Horror as a genre is so well fed these days. In the last few years we’ve sat with Oz Perkins and a high strung and terrifying Nicolas Cage with Longlegs. On Christmas, Robert Eggers crafted a masterful syndrome of bite that was relentless to the end, in Nosferatu. A stark experience of dread, leaving you driving home with no radio after. Underground boiling hits like Skinamarink and cult followings like The Terrifier are even seeing success. These stories are great for those of us who are older, with barely any innocence to hold onto and its easy for a lot of adults to say “been there done that”. This artful renaissance of horror is much needed and welcome but there is an area where horror needs to be injected that needs it the most. We need to scare our children again! 

     This came up as a conversation recently when I was discussing the recent animated spider man releases with my baby brother. The prowler is a threatening presence on screen but in the mind of a child who may not know better, the prowler is a threatening presence on screen! It reminded me of the feeling an animated film would predicate itself on. That nothing lasts forever because if it did you wouldn’t feel this moment in the film waking you up right now. Many probably have their kids wait until their first parrot or grandmother passes away to have that difficult conversation. Call me crazy but I think this is a much better safety net to present difficult conversations.  

      Horror simply belongs in a childrens movie not because of a prevailing notion I hear often such as “Kids these days have it too easy”, “kids these days are too sensitive”, whatever, I’m not even going into that right now. This is about a child being guided through sensory emotion at a skilled pace by a storyteller who knows what they’re doing. A proper place for children to learn about the true rhythm of life. That at times it can be great but at other times it isn’t going to be so good. 

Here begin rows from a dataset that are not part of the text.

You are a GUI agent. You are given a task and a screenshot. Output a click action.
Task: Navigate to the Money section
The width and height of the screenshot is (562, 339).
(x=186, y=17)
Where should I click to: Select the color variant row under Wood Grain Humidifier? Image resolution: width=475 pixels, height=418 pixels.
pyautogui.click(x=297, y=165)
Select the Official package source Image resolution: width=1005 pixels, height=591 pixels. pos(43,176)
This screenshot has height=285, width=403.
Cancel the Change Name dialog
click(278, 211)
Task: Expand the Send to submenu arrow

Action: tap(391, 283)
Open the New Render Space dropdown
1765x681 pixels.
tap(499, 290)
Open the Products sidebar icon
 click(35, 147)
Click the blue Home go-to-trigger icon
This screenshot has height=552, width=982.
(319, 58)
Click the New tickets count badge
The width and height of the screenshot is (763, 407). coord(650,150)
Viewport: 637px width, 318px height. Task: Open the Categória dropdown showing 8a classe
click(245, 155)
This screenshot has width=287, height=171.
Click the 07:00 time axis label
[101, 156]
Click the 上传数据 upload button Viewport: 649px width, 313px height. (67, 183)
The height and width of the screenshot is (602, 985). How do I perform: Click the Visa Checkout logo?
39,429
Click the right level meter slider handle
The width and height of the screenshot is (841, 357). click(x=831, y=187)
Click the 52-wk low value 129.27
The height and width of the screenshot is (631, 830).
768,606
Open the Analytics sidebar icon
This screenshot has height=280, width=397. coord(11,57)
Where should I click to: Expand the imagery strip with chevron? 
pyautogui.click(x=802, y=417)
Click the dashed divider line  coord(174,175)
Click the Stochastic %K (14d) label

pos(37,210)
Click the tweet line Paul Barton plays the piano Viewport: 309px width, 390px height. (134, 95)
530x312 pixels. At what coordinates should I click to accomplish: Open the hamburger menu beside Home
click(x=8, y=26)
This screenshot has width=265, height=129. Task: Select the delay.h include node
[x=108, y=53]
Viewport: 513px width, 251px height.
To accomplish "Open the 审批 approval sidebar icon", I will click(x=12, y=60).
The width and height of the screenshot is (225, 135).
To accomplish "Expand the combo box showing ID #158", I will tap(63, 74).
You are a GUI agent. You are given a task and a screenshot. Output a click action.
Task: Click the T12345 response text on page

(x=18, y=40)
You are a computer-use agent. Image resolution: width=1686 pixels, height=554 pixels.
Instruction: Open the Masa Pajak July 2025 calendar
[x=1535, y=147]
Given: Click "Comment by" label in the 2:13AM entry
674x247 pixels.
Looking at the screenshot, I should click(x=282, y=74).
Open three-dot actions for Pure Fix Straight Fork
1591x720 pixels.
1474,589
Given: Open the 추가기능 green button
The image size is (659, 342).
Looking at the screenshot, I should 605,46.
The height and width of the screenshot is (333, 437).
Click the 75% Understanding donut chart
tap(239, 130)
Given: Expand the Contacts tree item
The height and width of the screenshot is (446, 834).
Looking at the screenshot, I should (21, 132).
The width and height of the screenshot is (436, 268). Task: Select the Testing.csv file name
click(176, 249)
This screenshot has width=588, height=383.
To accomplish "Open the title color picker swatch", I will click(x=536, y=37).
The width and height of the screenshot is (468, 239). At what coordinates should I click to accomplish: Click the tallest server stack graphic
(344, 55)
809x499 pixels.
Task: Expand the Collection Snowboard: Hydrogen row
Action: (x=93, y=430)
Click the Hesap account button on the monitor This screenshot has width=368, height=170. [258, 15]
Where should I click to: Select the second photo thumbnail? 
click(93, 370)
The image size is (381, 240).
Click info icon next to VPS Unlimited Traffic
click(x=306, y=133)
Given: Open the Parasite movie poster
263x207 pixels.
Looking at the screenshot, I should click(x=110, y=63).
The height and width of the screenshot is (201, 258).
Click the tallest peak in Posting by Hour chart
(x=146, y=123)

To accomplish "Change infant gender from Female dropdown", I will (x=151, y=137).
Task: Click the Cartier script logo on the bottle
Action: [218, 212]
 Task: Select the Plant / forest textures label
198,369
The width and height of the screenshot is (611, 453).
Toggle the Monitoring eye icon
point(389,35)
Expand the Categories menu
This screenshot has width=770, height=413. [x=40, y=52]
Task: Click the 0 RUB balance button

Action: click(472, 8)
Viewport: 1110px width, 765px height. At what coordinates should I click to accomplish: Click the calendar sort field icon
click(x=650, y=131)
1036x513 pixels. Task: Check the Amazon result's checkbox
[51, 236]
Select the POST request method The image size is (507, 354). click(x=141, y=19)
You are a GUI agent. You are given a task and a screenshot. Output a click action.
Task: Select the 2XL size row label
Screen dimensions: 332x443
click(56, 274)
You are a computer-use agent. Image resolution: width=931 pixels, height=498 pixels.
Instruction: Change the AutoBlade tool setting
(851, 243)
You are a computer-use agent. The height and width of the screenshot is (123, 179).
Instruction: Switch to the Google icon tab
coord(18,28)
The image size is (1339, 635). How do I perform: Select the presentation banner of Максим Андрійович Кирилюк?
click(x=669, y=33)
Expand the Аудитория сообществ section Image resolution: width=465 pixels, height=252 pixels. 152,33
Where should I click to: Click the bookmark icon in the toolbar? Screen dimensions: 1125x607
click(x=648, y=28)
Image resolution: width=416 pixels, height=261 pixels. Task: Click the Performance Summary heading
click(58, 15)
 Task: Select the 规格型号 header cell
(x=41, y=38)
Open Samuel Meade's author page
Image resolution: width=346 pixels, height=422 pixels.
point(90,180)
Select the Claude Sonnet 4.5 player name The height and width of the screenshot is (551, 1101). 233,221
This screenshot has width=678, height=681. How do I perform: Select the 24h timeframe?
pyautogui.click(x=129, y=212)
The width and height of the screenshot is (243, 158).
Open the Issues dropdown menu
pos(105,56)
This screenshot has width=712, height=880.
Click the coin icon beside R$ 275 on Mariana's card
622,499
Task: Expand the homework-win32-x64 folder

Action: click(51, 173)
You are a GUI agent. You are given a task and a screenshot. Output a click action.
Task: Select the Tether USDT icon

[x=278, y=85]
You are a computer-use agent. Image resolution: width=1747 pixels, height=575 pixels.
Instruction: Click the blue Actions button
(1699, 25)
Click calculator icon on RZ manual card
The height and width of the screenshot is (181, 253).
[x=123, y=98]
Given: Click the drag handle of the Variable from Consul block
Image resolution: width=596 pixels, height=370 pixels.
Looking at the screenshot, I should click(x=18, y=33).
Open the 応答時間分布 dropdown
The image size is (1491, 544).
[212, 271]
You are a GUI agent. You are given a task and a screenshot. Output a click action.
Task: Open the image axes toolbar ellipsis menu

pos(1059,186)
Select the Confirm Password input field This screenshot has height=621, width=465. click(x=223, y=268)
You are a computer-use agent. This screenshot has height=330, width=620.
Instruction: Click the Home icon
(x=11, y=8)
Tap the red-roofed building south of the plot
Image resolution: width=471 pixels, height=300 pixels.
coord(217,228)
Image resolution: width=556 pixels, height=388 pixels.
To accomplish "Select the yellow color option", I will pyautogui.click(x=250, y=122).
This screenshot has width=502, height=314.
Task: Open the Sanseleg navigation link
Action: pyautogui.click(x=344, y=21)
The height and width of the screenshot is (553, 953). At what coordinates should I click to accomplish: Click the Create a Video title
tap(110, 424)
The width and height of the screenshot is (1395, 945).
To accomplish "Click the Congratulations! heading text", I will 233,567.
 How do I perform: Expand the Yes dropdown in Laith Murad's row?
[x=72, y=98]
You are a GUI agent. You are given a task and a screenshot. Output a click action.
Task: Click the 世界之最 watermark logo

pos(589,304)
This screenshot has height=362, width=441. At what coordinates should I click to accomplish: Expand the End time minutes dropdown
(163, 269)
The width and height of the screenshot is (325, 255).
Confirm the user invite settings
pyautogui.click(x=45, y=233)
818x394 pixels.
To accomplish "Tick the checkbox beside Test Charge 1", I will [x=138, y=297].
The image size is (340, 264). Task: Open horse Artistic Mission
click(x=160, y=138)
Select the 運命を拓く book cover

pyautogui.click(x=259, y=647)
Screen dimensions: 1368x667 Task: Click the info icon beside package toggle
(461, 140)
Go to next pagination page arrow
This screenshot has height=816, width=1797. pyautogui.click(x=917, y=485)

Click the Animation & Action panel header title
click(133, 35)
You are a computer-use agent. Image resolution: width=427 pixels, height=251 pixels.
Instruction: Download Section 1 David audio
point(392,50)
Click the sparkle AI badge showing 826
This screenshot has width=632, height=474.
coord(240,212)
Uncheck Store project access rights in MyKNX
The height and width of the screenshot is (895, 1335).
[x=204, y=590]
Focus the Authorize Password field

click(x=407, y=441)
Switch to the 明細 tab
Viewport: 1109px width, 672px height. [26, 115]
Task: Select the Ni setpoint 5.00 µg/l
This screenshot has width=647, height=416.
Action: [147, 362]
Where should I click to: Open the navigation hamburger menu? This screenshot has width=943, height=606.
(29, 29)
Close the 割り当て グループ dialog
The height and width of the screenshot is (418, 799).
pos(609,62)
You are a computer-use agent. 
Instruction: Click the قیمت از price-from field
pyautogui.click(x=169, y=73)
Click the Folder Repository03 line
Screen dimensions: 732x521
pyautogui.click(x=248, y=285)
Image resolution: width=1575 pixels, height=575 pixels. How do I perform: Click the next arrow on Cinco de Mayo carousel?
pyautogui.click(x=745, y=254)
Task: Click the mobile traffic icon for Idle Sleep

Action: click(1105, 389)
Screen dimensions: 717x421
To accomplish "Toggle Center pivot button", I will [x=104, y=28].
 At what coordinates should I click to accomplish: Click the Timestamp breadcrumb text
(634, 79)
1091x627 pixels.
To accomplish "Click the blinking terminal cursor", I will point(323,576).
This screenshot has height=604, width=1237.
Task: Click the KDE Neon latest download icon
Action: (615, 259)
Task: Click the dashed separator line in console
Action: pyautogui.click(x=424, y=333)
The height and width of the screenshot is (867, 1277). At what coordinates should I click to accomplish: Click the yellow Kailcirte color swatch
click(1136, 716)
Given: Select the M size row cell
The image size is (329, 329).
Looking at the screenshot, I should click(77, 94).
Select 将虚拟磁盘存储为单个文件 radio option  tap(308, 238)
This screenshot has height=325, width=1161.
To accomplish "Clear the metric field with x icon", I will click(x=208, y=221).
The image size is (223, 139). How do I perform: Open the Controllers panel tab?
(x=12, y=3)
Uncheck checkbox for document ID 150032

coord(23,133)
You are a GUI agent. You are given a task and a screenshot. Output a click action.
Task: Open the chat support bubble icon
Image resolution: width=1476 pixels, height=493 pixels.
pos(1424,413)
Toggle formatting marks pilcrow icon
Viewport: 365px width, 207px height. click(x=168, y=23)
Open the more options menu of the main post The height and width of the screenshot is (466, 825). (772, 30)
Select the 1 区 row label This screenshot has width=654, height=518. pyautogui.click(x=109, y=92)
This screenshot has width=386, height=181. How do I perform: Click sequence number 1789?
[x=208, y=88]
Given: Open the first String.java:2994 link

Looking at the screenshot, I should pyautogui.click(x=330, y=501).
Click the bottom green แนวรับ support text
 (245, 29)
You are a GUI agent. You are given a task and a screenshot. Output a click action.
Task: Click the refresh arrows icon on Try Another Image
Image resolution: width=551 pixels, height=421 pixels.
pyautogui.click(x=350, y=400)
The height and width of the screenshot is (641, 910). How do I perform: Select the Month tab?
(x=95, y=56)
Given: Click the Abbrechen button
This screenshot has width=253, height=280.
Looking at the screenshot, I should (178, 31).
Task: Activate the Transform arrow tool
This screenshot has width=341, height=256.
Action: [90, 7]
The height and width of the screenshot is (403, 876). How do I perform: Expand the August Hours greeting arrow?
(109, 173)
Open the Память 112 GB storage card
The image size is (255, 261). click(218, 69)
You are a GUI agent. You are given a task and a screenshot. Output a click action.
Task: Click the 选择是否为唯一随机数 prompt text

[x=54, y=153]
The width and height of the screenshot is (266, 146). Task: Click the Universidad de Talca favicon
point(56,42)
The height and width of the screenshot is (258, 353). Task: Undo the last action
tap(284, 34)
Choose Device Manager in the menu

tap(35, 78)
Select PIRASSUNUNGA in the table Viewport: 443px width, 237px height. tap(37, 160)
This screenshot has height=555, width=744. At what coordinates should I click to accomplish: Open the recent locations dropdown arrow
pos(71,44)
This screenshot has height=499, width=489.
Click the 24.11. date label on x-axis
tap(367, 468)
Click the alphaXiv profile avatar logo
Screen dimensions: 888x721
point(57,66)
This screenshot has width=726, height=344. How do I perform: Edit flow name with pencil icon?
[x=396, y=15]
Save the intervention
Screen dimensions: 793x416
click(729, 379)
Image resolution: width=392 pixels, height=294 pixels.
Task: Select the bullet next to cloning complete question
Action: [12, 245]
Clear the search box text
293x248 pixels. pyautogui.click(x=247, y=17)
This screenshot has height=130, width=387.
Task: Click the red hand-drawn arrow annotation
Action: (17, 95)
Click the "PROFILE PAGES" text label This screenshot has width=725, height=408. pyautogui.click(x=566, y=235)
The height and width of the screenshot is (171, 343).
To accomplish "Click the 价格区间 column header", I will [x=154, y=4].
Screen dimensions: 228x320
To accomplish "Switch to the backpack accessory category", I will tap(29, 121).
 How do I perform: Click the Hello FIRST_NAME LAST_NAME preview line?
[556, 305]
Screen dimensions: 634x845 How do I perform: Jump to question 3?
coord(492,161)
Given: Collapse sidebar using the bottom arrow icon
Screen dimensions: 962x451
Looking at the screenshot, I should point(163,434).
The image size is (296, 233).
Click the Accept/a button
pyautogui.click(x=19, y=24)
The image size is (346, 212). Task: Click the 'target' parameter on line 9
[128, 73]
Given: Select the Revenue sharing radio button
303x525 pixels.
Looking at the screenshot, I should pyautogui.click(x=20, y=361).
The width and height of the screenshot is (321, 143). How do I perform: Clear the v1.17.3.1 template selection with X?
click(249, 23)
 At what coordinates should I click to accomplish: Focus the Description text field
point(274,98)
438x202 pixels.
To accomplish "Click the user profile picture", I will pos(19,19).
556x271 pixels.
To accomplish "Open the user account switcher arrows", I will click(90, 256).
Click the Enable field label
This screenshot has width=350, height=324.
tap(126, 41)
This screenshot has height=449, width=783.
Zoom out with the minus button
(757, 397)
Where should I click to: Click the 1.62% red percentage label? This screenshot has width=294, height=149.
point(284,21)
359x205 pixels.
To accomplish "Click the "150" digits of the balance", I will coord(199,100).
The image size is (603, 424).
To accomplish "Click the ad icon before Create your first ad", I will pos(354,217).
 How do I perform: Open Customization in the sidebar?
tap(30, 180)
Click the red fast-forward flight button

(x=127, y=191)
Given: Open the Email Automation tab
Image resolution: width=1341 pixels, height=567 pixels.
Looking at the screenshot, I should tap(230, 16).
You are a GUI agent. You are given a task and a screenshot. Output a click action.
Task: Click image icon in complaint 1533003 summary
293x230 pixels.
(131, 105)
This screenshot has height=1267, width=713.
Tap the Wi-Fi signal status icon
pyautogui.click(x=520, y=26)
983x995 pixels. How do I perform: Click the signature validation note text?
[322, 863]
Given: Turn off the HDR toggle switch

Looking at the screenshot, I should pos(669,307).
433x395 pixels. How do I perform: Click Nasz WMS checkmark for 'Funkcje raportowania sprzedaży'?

      Films like Bambi and The Land Before Time struck many of us at a younger age. The subtle reminder that none of our mothers will be here our whole lives and to embrace the time you do have. The lion king reminding us the same of our fathers. Not just the notion itself, but reminisce with me for a second on the scenes before hand. The subtle crafting to a drift into something unfamiliar. Neither of these movies opens with complete panic outside of land before time which I could argue furthers the point. The Lion King begins with a sense of celebration and new life, presented beautifully with the help of Hans Zimmer and the animators by Disney. Simba raised above the cliff. Who could forget? Then theres the mystery. The places unseen, Hyenas cackle in a sea of skull and bone marrow, Scar now a slow and steady stalker of his prey, and of course the growing drumroll of the stampede steering into an unforgettable moment for all of us. What makes these moments work so well is not just the horror but the hand of a creator who cares enough to tell us the truth. If we don’t allow our children to process the brutal truth in a safe space like art, they’ll stumble onto it alone and they wont know where to put it.